Cultura y Sociedad

Quel revive la tradición de La Rebusca con una jornada familiar entre viñas y racimas

Quel ha vuelto a latir este fin de semana al ritmo de las tijeras y los cubos entre las viñas. La localidad ha celebrado una nueva edición de La Rebusca, una jornada familiar que rescata la antigua tradición de recoger las últimas uvas del año: las racimas. Entre risas, botas de vino y pisadas menudas sobre los cunachos, las familias han recordado el valor de una costumbre que cerraba el ciclo de la vendimia y unía a todo el pueblo en torno a la tierra.

Las racimas son esos pequeños racimos que se quedan rezagados en la cepa, verdes o sin madurar del todo, y que durante siglos marcaron el verdadero final del trabajo en los viñedos. En los pueblos del valle del Cidacos, quienes no tenían viñas podían pedir permiso para recogerlas, elaborando así el llamado ‘vino de los pobres’. Aquel gesto de solidaridad y respeto por la tierra es hoy el alma de esta celebración.

Desde el Barrio de Bodegas, organizadores y vecinos han recuperado la costumbre con un aire festivo y didáctico. En unas hileras de viñedo reservadas para la ocasión, los niños, acompañados por sus padres, han aprendido a cortar racimos y a observar de cerca la vida del campo.

Allí, las racimas han sido pisadas con entusiasmo por los más jóvenes —y también por algunos mayores—, que luego han girado con esfuerzo la antigua prensa de madera hasta ver correr el primer mosto rosado.
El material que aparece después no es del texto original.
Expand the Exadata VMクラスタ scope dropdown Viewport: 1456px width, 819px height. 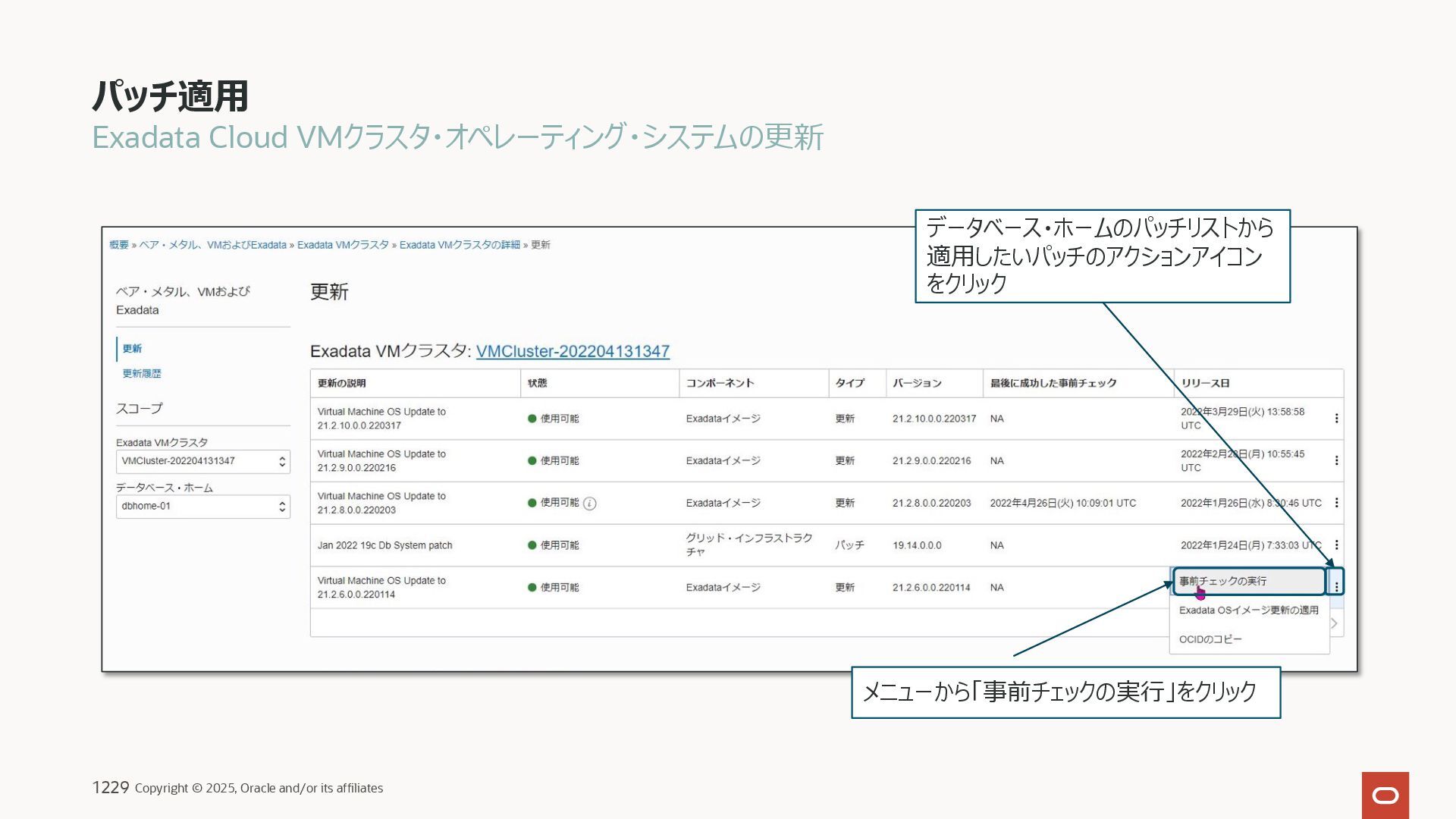click(x=202, y=461)
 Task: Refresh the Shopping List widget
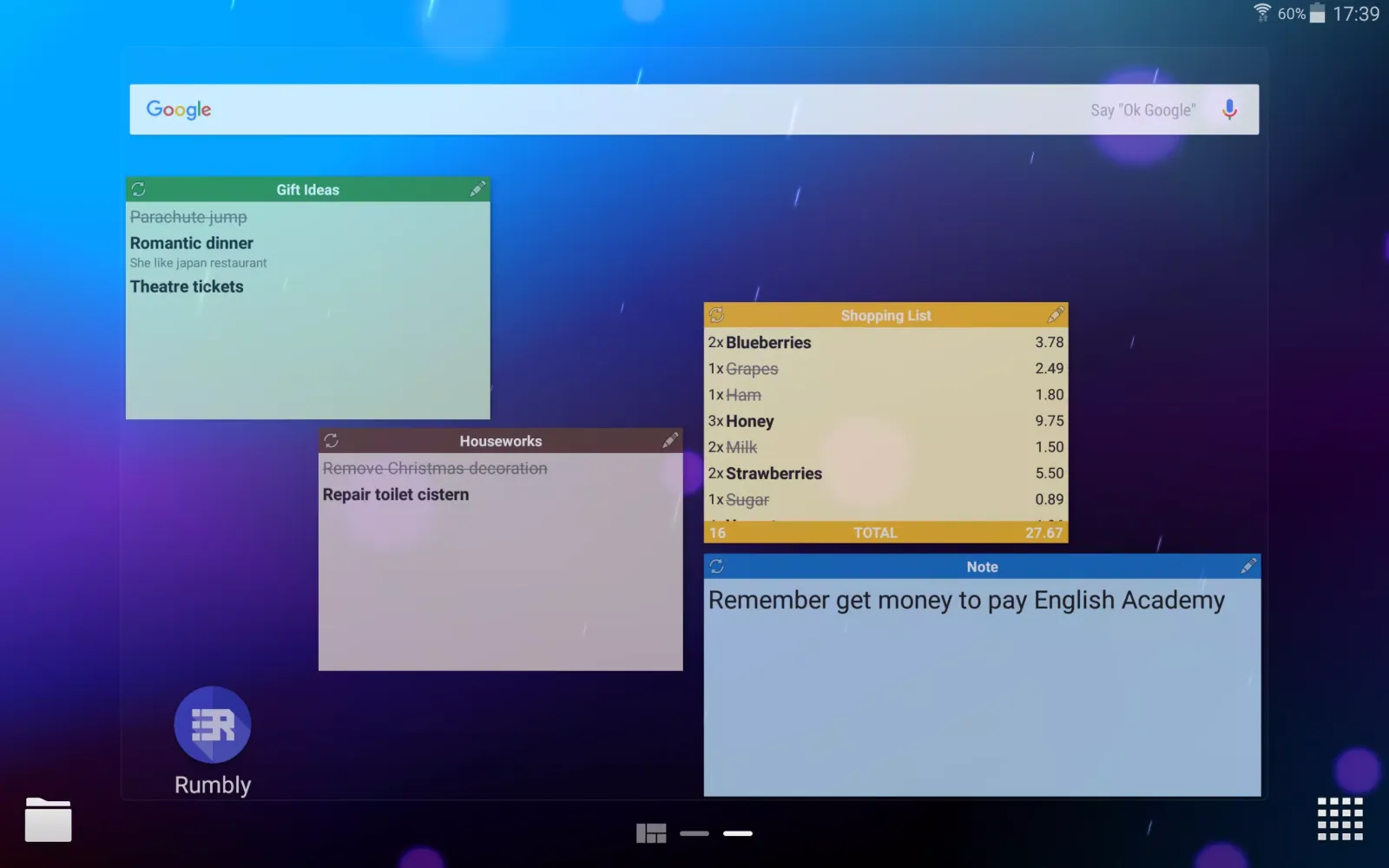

Cada familia ha probado su sabor, ha compartido risas y se ha llevado a casa una pequeña botella como recuerdo de esta experiencia que combina historia, naturaleza y comunidad.

Con iniciativas como La Rebusca, Quel ha demostrado que las tradiciones más humildes pueden convertirse en una fiesta que une generaciones y devuelve al viñedo su última alegría del año.